Forgejo was awarded grant from https://nlnet.nl/ which will allow Codeberg e.V. and community members to get funding for improving the Forgejo release process and develop additional features, starting June 2023. It complements the on-going grant dedicated to federation: the features it will provide can only be deployed if releases are published and tested to work in a secure environment.
The Codeberg moderation team is facing daily challenges that are a heavy burden. A new feature was implemented to allow users to block someone in the repositories they own, allowing them to mitigate some of the most common problems. This not only helps relieve the pressure on the moderation team of any public Forgejo instance, it also is an essential building block for federation because it creates more opportunities for unwanted attention.
Forgejo depends on Gitea and over a hundred other Go packages. But Gitea is not provided or designed as a package and that creates unique challenges when upgrading, which is done on a weekly basis. Forgejo developed workflows since its inception to reduce the workload.
Every automated test reduces the scrutiny required from Forgejo contributors when upgrading Gitea. This is specially challenging when dealing with the authentication system because it has almost no test coverage. A mechanism to allow for dependency injection in integration tests was added as well as a simple OAuth2 test to demonstrate how to use it.
When upgrading Forgejo, database migrations are applied using a set of files and a sequential numbering to ensure their consistency. Forgejo specific database modifications cannot conveniently be inserted in that sequence. Instead, a separate migration directory was created and manages a set of tables prefixed with
forgejo_. It was used in the implementation of the user blocking feature.
Moderation features now have their dedicated feature branch. It will contain tools that fall in two categories: self-service to help users in the simpler cases and helpers for a dedicated moderation team with admin privileges who take care of the entire Forgejo instance.
A CI configuration for Forgejo was created based on Forgejo Actions. Although it has been tested to work, the Woodpecker CI is still used to validate pull requests. It will be run in parallel as soon as Codeberg enables Forgejo Actions.
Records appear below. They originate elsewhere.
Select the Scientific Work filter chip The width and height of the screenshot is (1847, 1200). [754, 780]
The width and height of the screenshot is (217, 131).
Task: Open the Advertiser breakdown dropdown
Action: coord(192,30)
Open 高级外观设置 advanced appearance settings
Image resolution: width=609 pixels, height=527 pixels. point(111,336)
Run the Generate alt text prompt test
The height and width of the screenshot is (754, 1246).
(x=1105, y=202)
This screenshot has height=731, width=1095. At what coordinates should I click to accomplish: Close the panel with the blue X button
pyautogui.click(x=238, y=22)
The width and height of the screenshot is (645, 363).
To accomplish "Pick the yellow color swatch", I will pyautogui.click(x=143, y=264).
Forgejo extensively uses LXC in the Forgejo runner. A set of shell scripts named lxc-helpers were developed, tested (with Forgejo Actions) and documented in a separate repository. They are now used in various other contexts (the setup-forgejo action or the Ansible playbooks used to deploy Forgejo hardware).
The release process was revisited, taking the opportunity of the brand new Forgejo runner to do so. In a nutshell it is a set of Forgejo Actions workflows that behave differently depending on the variables/secrets that are available. The repository is automatically mirrored in different organizations (experimental, integration, release) that have different variables/secrets to perform their expected role.
Here is how it goes for the Forgejo runner:
- when in the
forgejo-integrationorganization, build the release
- when in the
forgejo-releaseorganization, safely hosted behind a VPN, use the GPG release key & secrets to sign and copy the release that was created in the
forgejo-integrationorganization to publish the binary release and the container image
The devops team completed the deployment of the new hardware at
octopuce.forgejo.org. It is now in production and part of the new release process that was used to produce the latest releases of the Forgejo runner. It provides a VPN for the release team to secure the last step which involves a workflow to sign the binaries.
The NLnet grant application focused on producing quality Forgejo releases that are essential for federation to happen was granted. It will provide funding to Codeberg e.V., https://codeberg.org/oliverpool, https://codeberg.org/crystal and https://codeberg.org/earl-warren for their work starting in June 2023. It complements the on-going grant that provides funding for developing moderation features.
The general assembly of Codeberg e.V. renewed its support to Forgejo and decided to allocate funding in 2023 to further Forgejo.
firstname.lastname@example.org bot entered the Forgejo chatrooms and started operating. Some Forgejo community members did not approve and asked the moderation team to ban it. A discussion began and will be concluded by a decision to accept or reject this bot.
A few months ago a chatroom was created and is dedicated to the reconciliation of Forgejo community members. Making peace after a dispute is not easy but it happened and sets an example that will hopefully inspire more reconciliations. Until that happens the moderation team offers to act as a buffer between community members so they can contribute to Forgejo, working side by side without being forced into stressful interactions.
Following the decision that Forgejo will accept copylefted contributions, a blog post was published to explain the reasoning. The next step is an agreement to accept contributions compatible with GPLv3-or-later.
Forgejo is a community of people who contribute in an inclusive environment. We forge on an equal footing, by reporting a bug, voicing an idea in the chatroom or implementing a new feature. The following list of contributors is meant to reflect this diversity and acknowledge all contributions since the last monthly report was published. If you are missing, please ask for an update.
A minority of Forgejo contributors earn a living by implementing the roadmap co-created by the Forgejo community, see the sustainability repository for the details.